“If you loved me, you’d know why I washed your white shirts with the red bathmat.” 😨
People aren’t psychic, and you should communicate abilities, capabilities and boundaries clearly.
I frequently help friends and family review and improve their CV.
One of the things I advice is to try not to exaggerate or conflate your abilities and also to not hide perceived weaknesses.
It would not be good to set expectations that is too high (leading you to get the job, but could land you into hot soup) or so low that you don’t get a second look.
I always try to strike for a balance, although I still lean very much towards being as clear as I can.
In the context of CV and job hunting, I am clear about my strengths as well as my gaps, which if its important to the role – I will find a way to strengthen that weakness, or I might decide that the job isn’t a great fit for me.
I truly believe that mismatch of expectations are the root of all arguments and disputes, although being candid and truthful in all situations may not be appropriate, especially in different cultures.
Be honest and genuine.
Be clear in your communication and don’t make assumptions.
Otherwise I’ll wash mix your coloured and whites, and you’ll have to figure out why. 😆
Hi, I’ve been talking about expectations and the clarity around setting expectations between different parties and I feel that it’s kind of like a spectrum.
At this end, you might have a situation between people were expectations are unspoken.
For example of a couple who might be in conflict. And one might say, “Well, what what do you what do you talk to me that way?” And they would say,
“You should know. We’re married or not? If you love me, you should know why, why I’m feeling this way, especially after what you did this morning.”
“What did I do this morning?”
“Well, you ought to know you ought to know, on you ought to apologize for it.”
I have heard so many situations that are very similar. And in my head, I’m just thinking, Oh, you know, if you can only just talk openly to each other.

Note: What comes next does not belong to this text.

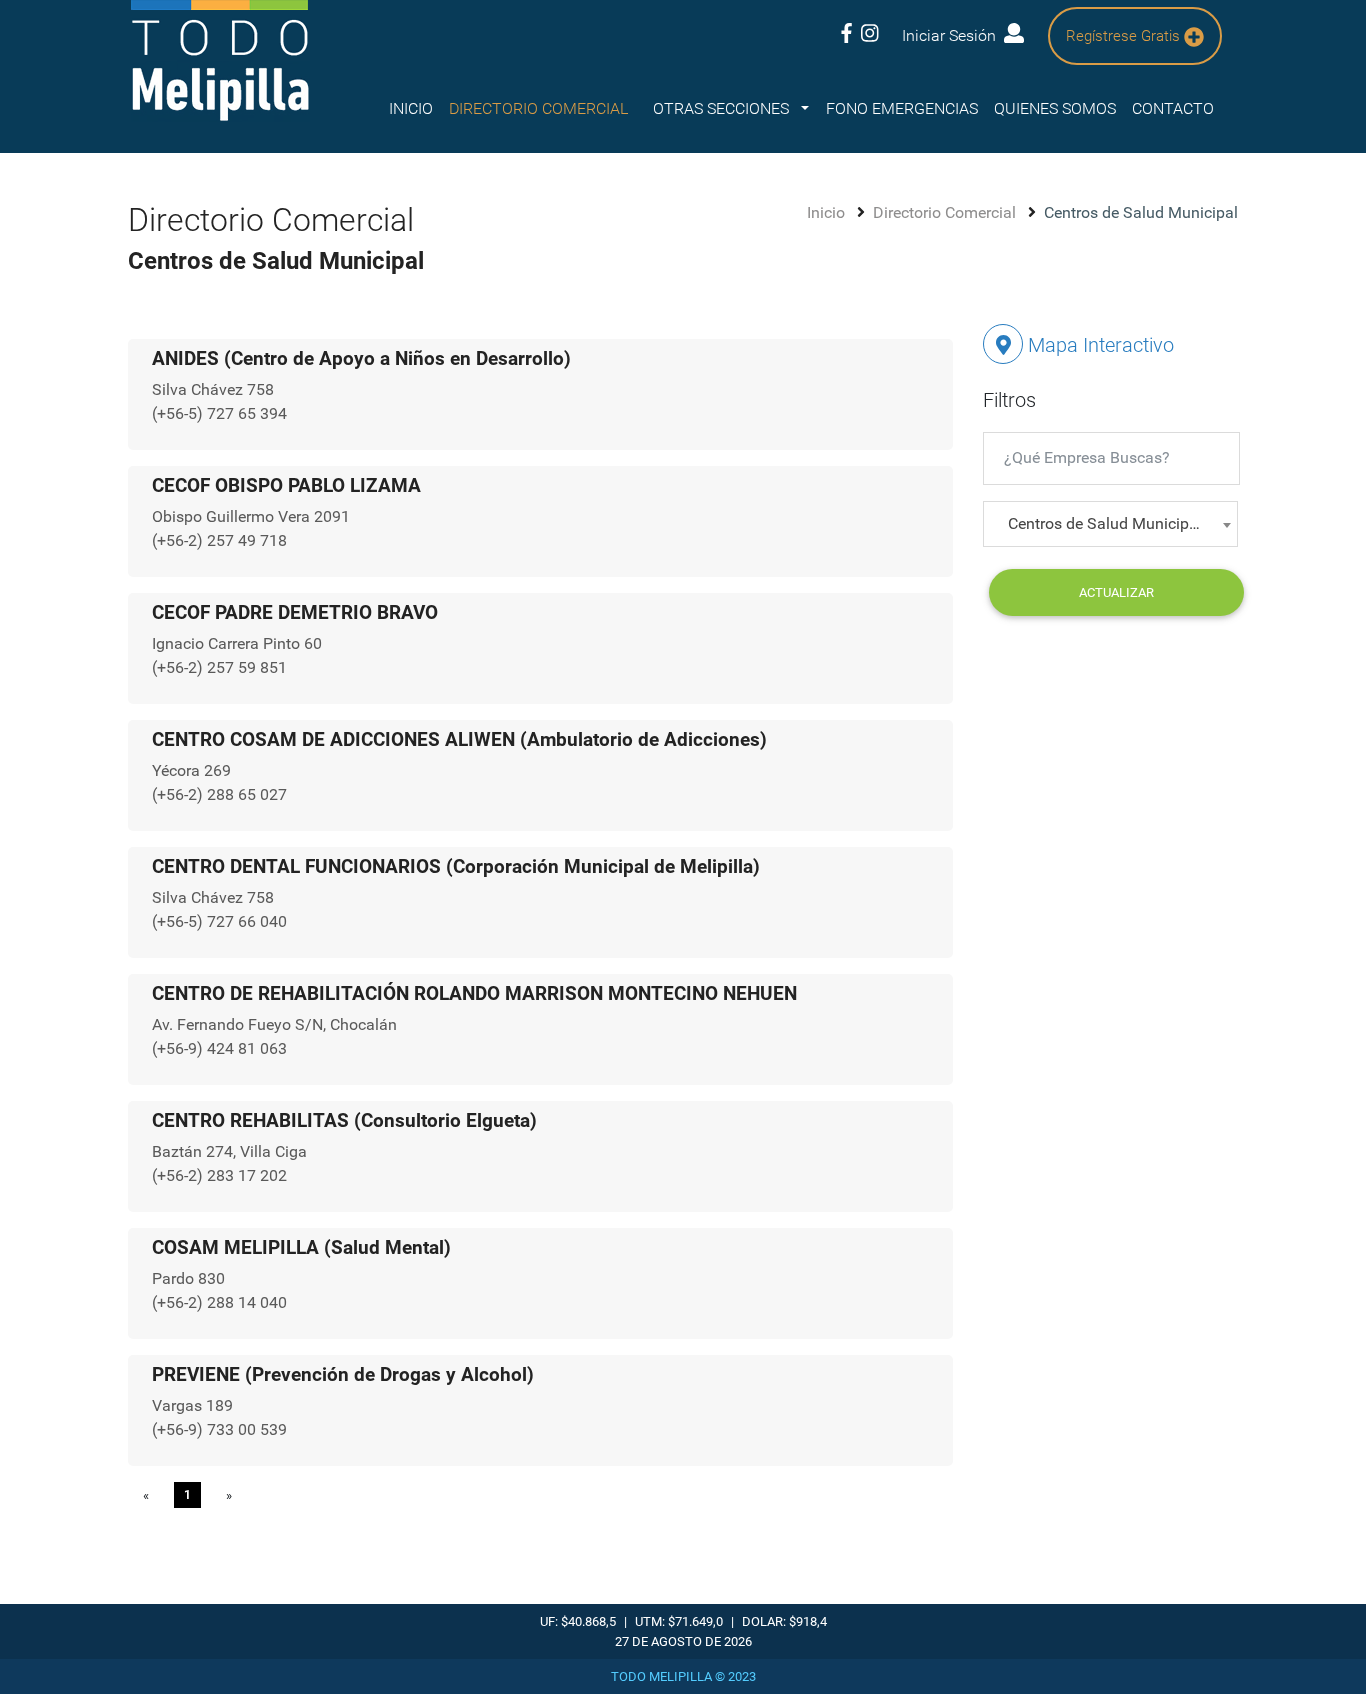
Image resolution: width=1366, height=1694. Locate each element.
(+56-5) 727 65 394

So you have that spectrum, end of the spectrum. And then you have the other end, where a project manager or a team leader might say to you, “I want you to write this document, the solution document. It needs to be 112 pages long, it needs to be font arial size 12. You need to make sure you put to double space after every full stop. It needs to have 13 sections of which each section should have the Overview, The Pros and Cons. At the end, I want your recommendation, which should be two and a half pages long. And it needs to be delivered to me by 2:32pm. This afternoon, by donkey mail.”
So you have that end of spectrum words, micromanaging.
So where do we where should we strive to aim for my personal style leans towards this side, maybe not quite that in. But I like to be clear.
Let’s give you an example of a more real life project example.
I’ve been given someone to augment my team, let’s say it’s a mid level functional consultant for Salesforce, or Microsoft, it doesn’t matter.
For mid level, I might look at the job description, or I should already know that this person should be able to do run workshops, manager room, gather requirements, and document them in a very specific way.
Now, if that person had got that job, by conflating his CV, for example, that’s going to cause an issue because I know I have an expectation that’s kind of over here, that person may not actually be able to achieve that.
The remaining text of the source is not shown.